Conclusions and recommendations

To our knowledge, this is the first study aimed at reporting the prevalence of CKD and other NCDs in urban adult populations of El Salvador. Nevertheless, and despite the limitations, at least 1 out of every 10 subjects had CKD, and most of them (73%) were previously unaware of the diagnosis. While our results are consistent with international reports, it is worrisome that so many cases of CKD are occult.

The prevalence and demographic pattern of CKD is completely different between urban and coastal rural populations in the country. The behavior of CKD in this urban population of El Salvador matches the worldwide picture; meanwhile, in the coastal rural areas, young males prevail without an association to diabetes and hypertension, the classic risk factors. Health providers in the primary public system should insist on early screening, especially in patients with diabetes, hypertension, and hyperuricemia, to ensure early access to medical control and nephroprotection to prevent further kidney damage, delay progression to end-stage renal disease and prevent complications.

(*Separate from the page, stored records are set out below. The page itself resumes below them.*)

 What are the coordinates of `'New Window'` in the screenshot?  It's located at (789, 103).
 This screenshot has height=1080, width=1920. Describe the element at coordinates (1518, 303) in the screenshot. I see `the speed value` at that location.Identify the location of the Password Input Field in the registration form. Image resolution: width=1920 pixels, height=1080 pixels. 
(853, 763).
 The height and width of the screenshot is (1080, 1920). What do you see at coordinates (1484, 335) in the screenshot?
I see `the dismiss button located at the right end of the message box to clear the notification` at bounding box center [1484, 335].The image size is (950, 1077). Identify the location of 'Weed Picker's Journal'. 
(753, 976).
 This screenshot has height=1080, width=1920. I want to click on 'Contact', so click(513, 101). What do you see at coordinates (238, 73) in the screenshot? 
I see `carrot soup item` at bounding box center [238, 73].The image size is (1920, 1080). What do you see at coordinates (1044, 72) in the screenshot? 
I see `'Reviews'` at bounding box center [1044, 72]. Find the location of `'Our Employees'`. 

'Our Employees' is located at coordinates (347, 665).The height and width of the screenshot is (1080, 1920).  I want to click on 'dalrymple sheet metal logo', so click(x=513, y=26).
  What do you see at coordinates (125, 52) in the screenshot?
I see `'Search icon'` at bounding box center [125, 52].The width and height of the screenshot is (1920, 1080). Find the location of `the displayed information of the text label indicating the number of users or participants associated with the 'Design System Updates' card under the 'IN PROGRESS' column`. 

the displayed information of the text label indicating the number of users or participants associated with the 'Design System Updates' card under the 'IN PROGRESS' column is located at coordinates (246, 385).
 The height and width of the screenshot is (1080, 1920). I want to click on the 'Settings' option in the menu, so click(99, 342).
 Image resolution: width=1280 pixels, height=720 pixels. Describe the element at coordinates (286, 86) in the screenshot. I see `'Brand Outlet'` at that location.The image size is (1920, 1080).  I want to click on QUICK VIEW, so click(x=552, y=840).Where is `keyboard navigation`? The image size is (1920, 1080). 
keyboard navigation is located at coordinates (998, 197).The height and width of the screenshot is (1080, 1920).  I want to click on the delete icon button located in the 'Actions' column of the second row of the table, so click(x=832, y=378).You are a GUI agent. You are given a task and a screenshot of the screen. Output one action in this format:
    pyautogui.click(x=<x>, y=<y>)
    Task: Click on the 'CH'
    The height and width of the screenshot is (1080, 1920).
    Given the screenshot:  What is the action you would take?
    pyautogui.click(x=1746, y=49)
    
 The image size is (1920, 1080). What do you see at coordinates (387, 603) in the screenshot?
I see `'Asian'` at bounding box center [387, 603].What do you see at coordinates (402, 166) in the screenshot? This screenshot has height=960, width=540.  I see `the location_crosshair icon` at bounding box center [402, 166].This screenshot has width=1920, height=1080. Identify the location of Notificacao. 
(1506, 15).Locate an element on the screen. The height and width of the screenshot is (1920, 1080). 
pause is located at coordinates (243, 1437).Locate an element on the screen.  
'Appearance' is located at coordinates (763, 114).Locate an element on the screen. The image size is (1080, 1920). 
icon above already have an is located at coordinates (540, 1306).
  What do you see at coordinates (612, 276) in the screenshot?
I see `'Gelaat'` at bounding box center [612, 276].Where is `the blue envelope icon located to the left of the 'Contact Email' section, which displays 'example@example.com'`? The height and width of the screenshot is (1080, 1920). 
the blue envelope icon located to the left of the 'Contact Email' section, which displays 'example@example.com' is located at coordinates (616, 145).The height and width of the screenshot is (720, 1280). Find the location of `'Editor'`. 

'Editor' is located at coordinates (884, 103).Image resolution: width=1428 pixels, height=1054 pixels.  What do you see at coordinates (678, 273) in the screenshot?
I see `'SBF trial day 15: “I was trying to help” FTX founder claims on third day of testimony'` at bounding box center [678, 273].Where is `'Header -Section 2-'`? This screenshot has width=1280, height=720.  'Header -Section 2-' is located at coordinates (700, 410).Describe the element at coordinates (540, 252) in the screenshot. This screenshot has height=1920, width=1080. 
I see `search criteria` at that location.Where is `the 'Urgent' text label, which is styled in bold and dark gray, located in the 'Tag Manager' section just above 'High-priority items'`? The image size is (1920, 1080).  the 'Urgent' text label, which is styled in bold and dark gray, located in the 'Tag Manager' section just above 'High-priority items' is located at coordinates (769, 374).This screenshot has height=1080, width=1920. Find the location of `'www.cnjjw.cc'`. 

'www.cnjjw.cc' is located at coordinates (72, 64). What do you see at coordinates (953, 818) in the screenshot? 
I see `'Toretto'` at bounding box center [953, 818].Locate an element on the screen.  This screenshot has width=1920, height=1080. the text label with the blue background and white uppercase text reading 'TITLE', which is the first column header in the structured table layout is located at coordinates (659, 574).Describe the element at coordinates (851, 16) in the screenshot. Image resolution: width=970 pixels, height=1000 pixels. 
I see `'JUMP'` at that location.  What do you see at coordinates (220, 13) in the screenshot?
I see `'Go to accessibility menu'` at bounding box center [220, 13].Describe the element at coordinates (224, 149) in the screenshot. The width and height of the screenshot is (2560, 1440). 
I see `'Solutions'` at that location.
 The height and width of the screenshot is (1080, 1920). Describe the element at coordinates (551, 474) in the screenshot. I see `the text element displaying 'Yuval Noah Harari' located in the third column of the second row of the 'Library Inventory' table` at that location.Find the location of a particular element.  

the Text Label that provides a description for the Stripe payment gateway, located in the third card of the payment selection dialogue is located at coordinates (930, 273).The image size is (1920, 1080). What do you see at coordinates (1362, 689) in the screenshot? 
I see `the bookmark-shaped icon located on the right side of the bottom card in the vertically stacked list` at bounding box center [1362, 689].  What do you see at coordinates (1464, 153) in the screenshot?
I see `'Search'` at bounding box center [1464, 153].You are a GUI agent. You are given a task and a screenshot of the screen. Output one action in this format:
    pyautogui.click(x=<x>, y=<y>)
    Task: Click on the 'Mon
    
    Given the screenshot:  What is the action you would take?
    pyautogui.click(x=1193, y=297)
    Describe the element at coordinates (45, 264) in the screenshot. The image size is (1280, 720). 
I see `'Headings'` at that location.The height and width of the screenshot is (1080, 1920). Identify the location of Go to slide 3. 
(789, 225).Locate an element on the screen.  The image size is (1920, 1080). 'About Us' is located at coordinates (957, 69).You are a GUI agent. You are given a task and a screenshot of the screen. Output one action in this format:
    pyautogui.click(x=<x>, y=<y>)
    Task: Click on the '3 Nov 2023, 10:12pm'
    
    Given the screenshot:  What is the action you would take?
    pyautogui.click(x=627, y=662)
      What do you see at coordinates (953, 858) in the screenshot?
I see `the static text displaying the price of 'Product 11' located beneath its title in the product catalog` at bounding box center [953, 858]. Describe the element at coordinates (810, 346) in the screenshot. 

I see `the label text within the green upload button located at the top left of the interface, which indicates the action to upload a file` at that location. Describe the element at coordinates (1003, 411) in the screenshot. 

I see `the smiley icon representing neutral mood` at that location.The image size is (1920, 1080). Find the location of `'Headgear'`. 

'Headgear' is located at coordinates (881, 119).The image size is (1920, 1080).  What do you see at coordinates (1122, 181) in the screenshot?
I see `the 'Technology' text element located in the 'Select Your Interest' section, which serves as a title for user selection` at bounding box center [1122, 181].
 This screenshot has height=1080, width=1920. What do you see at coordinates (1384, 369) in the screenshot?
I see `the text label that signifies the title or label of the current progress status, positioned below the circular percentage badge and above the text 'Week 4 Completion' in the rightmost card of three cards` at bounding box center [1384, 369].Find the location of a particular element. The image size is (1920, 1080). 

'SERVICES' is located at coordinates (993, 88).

Ethical disclosuresProtection of human and animal subjects

The authors declare that the procedures followed were in accordance with the regulations of the relevant clinical research ethics committee and with those of the Code of Ethics of the World Medical Association (Declaration of Helsinki).

Confidentiality of data

The authors declare that they have followed the protocols of their work center on the publication of patient data.

Right to privacy and informed consent

The authors have obtained the written informed consent of the patients or subjects mentioned in the article. The corresponding author is in possession of this document.

Funding

This study did not receive any direct funding. Data collection and laboratory analyses were provided by the Department of Investigation of the Central Region of the Ministry of Public Health of El Salvador.

Conflicts of interest

The authors declare no conflicts of interest.

Acknowledgements

The authors thank the dedication and cooperation of Dr. David Saúl Rodriguez Araujo, Dra. Adela Méndez Chicas, the team of the Municipal Clinic of Antiguo Cuscatlán, and the committee and the people of the study community.